*Extracted text*:
☆ ☆ ☆
March #SANchat Transcript – All about Big Data

Hot topic for 2012?? Two words come to mind…Big. Data.

Anyone who is anyone in the technology industry knows that big data is one of the biggest trends of the year. Of course we could not resist jumpin’ on Twitter and talking about it.

Want to extend a huge thanks to our Big Data experts Craig Warthen, Logan McLeod, Barton George and Gina Rosenthal for joining our discussion today. I hope that those participating felt that it was helpful and insightful.

We were joined by many well-known Big Data tweeps such as Stu Miniman, Mike Hoffa, Shel Isreal, and Mike Fishman. The official questions this month were:

  • How would you define big data?
  • What is not big data?
  • Do you have to be a big company to have big data problems?
  • Any examples of how small companies can use big data?

Lots of discussion on these questions, and really interesting side questions popped up. For example, How does Hadoop play in to #bigdata? Are there companies using Hadoop in VMware environments that are protected? If so, what methods? Check out the transcript for the discussion and lots of links, and leave a comment if you have an answer or a related question.

The best tweet of the chat has to go to Barton George:

Of course in Texas, we dont call it “Big Data” we just call it “Data” 🙂

You can find the full transcript below. Be sure to follow us on Twitter so that you stay up to date on the upcoming SANchats and tweet us if you have any follow up questions/comments! Join us in April as we talk about end to end technology solutions!
☆ ☆ ☆
*Problem to solve*: From the March #SANchat post above, list every Big Data expert thanked for joining the discussion.

*Provided material*:
☆ ☆ ☆
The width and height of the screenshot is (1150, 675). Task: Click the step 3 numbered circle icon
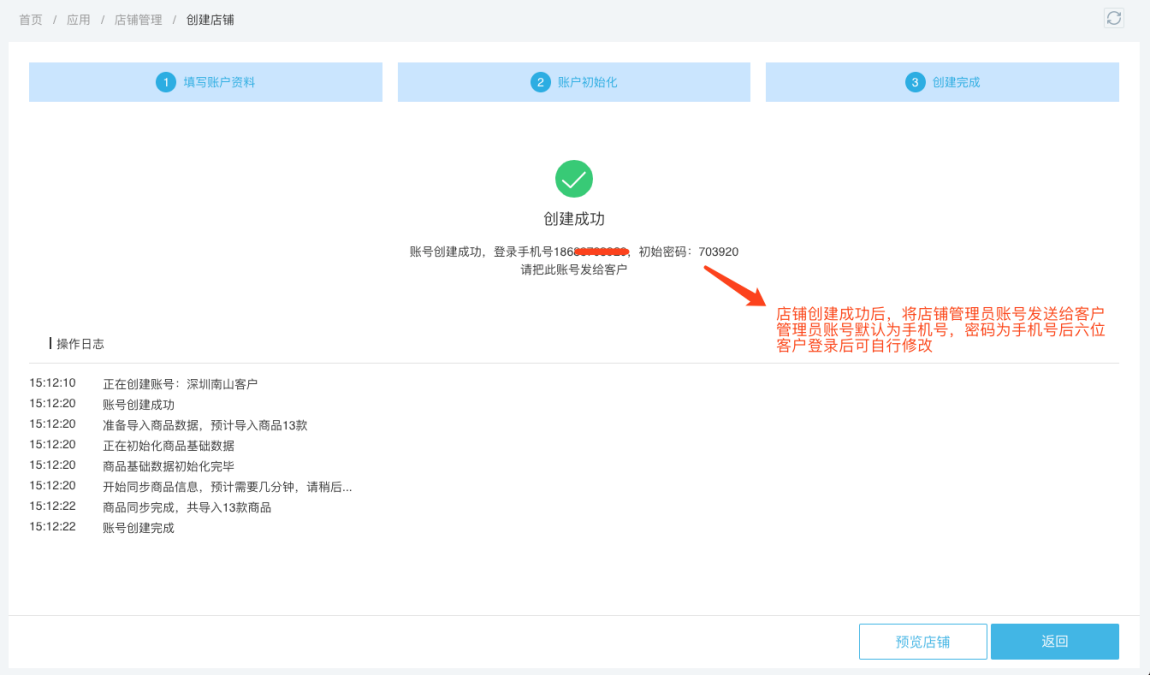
☆ ☆ ☆
*Problem solution*: Craig Warthen, Logan McLeod, Barton George, Gina Rosenthal